(Saved entries)

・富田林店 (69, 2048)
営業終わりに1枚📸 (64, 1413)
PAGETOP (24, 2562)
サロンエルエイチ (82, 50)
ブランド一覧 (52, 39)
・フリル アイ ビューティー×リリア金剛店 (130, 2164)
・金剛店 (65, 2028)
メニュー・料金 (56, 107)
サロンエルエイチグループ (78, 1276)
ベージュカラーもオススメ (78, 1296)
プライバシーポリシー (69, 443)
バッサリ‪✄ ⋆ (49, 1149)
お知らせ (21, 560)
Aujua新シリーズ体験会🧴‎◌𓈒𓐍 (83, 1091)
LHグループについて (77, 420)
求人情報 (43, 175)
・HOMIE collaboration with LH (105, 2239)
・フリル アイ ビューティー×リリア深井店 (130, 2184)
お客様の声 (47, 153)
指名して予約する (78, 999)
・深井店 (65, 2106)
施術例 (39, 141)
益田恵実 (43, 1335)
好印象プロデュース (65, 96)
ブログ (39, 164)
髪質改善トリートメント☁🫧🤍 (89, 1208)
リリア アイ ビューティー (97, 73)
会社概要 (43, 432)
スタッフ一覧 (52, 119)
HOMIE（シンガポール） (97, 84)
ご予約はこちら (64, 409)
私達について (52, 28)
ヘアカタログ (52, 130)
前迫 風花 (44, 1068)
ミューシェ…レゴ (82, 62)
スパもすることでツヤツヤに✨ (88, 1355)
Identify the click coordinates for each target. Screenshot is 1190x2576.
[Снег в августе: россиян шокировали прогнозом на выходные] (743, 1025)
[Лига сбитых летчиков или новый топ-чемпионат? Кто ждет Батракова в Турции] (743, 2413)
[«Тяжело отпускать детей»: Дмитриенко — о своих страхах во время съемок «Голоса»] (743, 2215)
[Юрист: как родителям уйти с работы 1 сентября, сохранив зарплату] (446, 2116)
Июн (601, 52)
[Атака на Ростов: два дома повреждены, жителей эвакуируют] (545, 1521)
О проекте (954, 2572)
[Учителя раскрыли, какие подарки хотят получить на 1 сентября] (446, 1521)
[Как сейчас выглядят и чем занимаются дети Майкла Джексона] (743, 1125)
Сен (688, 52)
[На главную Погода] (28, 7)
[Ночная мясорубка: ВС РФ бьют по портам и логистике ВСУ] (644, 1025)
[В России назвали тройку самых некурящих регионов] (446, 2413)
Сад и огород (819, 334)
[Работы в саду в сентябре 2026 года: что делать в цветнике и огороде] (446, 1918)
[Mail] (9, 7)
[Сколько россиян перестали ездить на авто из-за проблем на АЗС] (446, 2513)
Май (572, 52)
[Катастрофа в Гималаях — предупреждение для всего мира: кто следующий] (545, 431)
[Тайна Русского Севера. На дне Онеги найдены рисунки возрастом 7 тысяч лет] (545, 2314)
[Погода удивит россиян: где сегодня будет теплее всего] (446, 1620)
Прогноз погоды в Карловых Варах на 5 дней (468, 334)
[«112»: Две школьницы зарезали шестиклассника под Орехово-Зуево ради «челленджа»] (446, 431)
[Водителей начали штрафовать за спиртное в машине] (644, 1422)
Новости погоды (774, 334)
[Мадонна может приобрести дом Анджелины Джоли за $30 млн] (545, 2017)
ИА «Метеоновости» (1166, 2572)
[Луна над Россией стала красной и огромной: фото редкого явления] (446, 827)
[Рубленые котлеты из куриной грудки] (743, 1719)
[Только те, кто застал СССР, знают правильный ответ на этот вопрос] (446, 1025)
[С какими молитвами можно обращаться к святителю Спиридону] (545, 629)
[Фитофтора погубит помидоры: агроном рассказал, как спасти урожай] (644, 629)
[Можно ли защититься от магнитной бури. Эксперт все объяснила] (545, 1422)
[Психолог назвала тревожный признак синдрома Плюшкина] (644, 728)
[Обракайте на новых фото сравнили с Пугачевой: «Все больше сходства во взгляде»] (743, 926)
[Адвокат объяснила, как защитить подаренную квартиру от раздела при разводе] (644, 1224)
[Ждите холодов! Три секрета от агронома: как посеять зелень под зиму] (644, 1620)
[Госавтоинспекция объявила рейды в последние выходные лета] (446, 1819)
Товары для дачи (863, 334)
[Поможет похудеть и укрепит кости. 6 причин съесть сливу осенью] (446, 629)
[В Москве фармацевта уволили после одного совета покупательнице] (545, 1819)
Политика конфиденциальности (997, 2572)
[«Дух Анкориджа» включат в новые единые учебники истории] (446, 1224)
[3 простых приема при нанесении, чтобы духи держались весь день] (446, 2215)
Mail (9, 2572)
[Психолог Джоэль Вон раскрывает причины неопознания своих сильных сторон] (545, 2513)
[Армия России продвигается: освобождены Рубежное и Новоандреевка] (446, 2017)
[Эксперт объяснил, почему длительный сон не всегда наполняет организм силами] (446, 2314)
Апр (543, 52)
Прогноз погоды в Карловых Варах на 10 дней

**Exercise**
Set down, unchanged, only those lines above that fall between the line with "サロンエルエイチグループ (78, 1276)" and the line with "[Mail] (9, 7)", the two end lines included.

**Written answer**
サロンエルエイチグループ (78, 1276)
ベージュカラーもオススメ (78, 1296)
プライバシーポリシー (69, 443)
バッサリ‪✄ ⋆ (49, 1149)
お知らせ (21, 560)
Aujua新シリーズ体験会🧴‎◌𓈒𓐍 (83, 1091)
LHグループについて (77, 420)
求人情報 (43, 175)
・HOMIE collaboration with LH (105, 2239)
・フリル アイ ビューティー×リリア深井店 (130, 2184)
お客様の声 (47, 153)
指名して予約する (78, 999)
・深井店 (65, 2106)
施術例 (39, 141)
益田恵実 (43, 1335)
好印象プロデュース (65, 96)
ブログ (39, 164)
髪質改善トリートメント☁🫧🤍 (89, 1208)
リリア アイ ビューティー (97, 73)
会社概要 (43, 432)
スタッフ一覧 (52, 119)
HOMIE（シンガポール） (97, 84)
ご予約はこちら (64, 409)
私達について (52, 28)
ヘアカタログ (52, 130)
前迫 風花 (44, 1068)
ミューシェ…レゴ (82, 62)
スパもすることでツヤツヤに✨ (88, 1355)
Identify the click coordinates for each target. Screenshot is 1190x2576.
[Снег в августе: россиян шокировали прогнозом на выходные] (743, 1025)
[Лига сбитых летчиков или новый топ-чемпионат? Кто ждет Батракова в Турции] (743, 2413)
[«Тяжело отпускать детей»: Дмитриенко — о своих страхах во время съемок «Голоса»] (743, 2215)
[Юрист: как родителям уйти с работы 1 сентября, сохранив зарплату] (446, 2116)
Июн (601, 52)
[Атака на Ростов: два дома повреждены, жителей эвакуируют] (545, 1521)
О проекте (954, 2572)
[Учителя раскрыли, какие подарки хотят получить на 1 сентября] (446, 1521)
[Как сейчас выглядят и чем занимаются дети Майкла Джексона] (743, 1125)
Сен (688, 52)
[На главную Погода] (28, 7)
[Ночная мясорубка: ВС РФ бьют по портам и логистике ВСУ] (644, 1025)
[В России назвали тройку самых некурящих регионов] (446, 2413)
Сад и огород (819, 334)
[Работы в саду в сентябре 2026 года: что делать в цветнике и огороде] (446, 1918)
[Mail] (9, 7)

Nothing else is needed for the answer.